9 novembre 1989: le jour qui ébranla le monde

par · 9 novembre 2009

Personne ne regrettera que les événements de 1989 à 1991 aient abouti à l’effondrement du Bloc soviétique. Pourtant, derrière l’hymne à la liberté entonné à l’unisson par les conservateurs européens à l’occasion de ce vingtième anniversaire, il y a une double ambiguïté. Le monde occidental a vu sa domination sans partage. Ce fut la base de la politique de Nicolas Sarkozy et les raisons de son alignement sur les USA. Et la victoire totale du libéralisme économique fut contrariée par une crise sans précédent depuis 1929.

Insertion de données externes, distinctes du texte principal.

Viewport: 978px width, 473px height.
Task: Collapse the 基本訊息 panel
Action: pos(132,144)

Si la chute du Mur a consacré l’échec de l’économie planifiée, la crise a fortement prouvé l’échec de la toute puissance du capitalisme. Qu’on ne s’y trompe pas, il y aura une réécriture de l’Histoire, une ré-interprétation des faits et une récupération de l’événement.

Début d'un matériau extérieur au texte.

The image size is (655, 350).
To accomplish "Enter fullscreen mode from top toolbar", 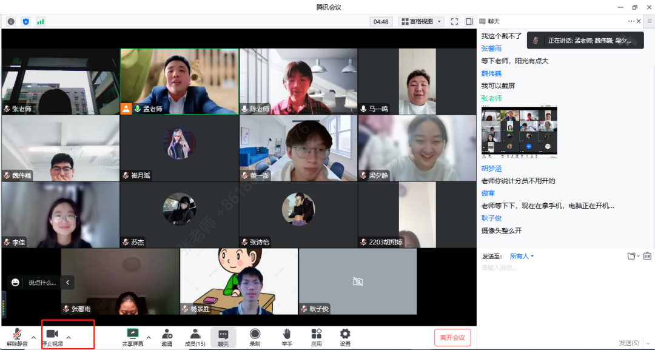I will [x=454, y=21].
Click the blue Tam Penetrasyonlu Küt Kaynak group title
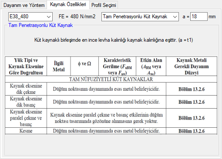 (x=40, y=25)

La chute du mur fut une formidable victoire de la démocratie et l’aboutissement d’un combat des socialistes car, n’en déplaise aux partisans de la confusion, le socialisme, le vrai, s’est toujours conjugué avec la liberté et la démocratie. La social-démocratie, dès les origines, n’a jamais ignoré la véritable nature du système soviétique. Il suffit de lire les textes du théoricien allemand Karl Kautsky, ceux de Rosa Luxemburg, et le discours de Léon Blum au congrès de Tours. À gauche, « on a toujours su ». C’est la raison pour laquelle, les sociaux-démocrates n’ont cessé de tendre la main tout en gardant les yeux ouverts car ils croyaient dans la prophétie de Léon Blum. D’ailleurs, dans les racines lointaines du grand bouleversement de 1989, on trouve le choix de l’Ostpolitik du chancelier social-démocrate Willy Brandt. Les révoltes populaires de 1953, de 1956, de 1968, de 1971 ou de 1980 en RDA, dans les chantiers navals de Gdansk, de Szceczin, dans les rues de Budapest ou de Prague ont démontré que même derrière le rideau de fer, la résistance existait, obstinément malgré la répression.

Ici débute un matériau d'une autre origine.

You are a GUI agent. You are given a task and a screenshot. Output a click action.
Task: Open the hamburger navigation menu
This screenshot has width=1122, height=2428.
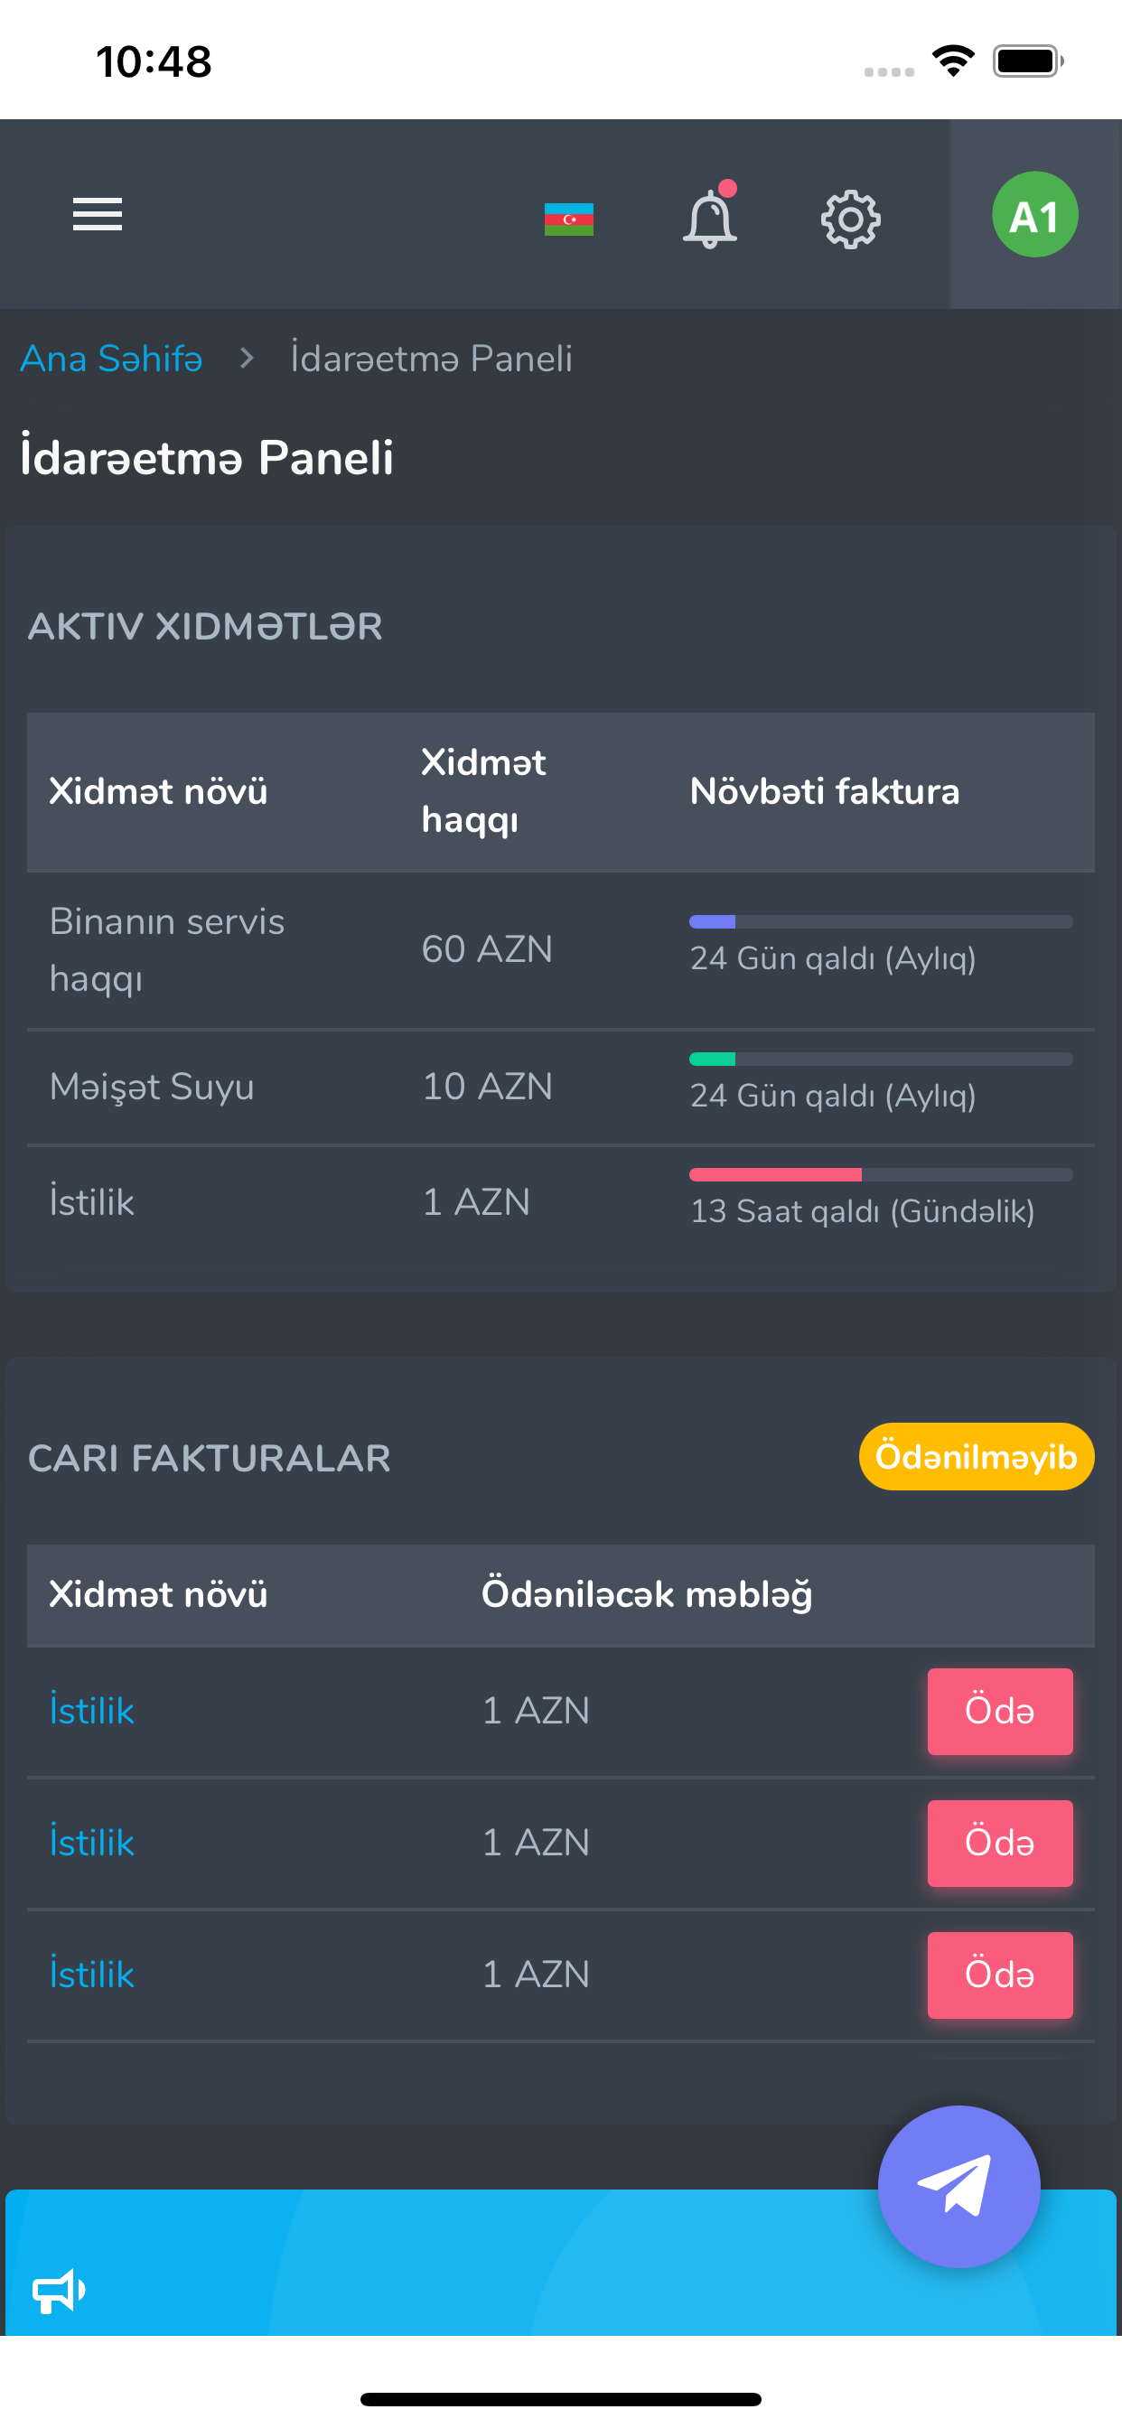click(x=97, y=215)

Avec la Chute du Mur, on en a fini avec un monde bipolaire. Pendant les dix ans qui ont suivi, on a alors eu l’illusion que seule demeurait l’hyperpuissance américaine, que seule avait triomphé la toute puissance du marché. Bref, c’était « la fin de l’Histoire ». Et puis la guerre est revenue en Europe avec la fin de l’ex-Yougoslavie où, pourtant, le modèle titiste avait été admiré parfois dans certains cercles de la gauche française; la mondialisation a montré qu’elle n’était pas si heureuse; les conflits régionaux n’étant plus « contenus » dans le cadre de la Guerre froide, ils se sont multipliés; avec l’échec du communisme, les intégrismes religieux ont continué leur développement avec le recours à la violence terroriste, non plus contre des avions ou des magasins, mais en frappant au cœur des nations, comme ce 11 septembre 2001 à New York et Washington.

Il y a d’autres murs à abattre. A Pyongyang, à Saigon, Pékin ou la Havane. Des murs ailleurs d’une autre nature, l’oppression politique continue, l’injustice sociale s’accroît et la nature s’abîme. Voilà pourquoi le combat n’est jamais fini.

Hommage donc aux anonymes, aux dissidents célèbres, aux hommes et aux femmes ordinaires, l’engagement des intellectuels, le courage de cadres du « Parti » qui ont su dire « non », parfois en y laissant la vie. S’il y a une leçon à retenir, c’est que rien n’est immuable. Lorsque les peuples s’emparent de leur histoire. S’il y a un enseignement à méditer, c’est que le monde de l’après-crise n’est pas unipolaire, mais multipolaire. Dans ce nouveau monde, l’Europe se doit d’être au rendez-vous de l’Histoire.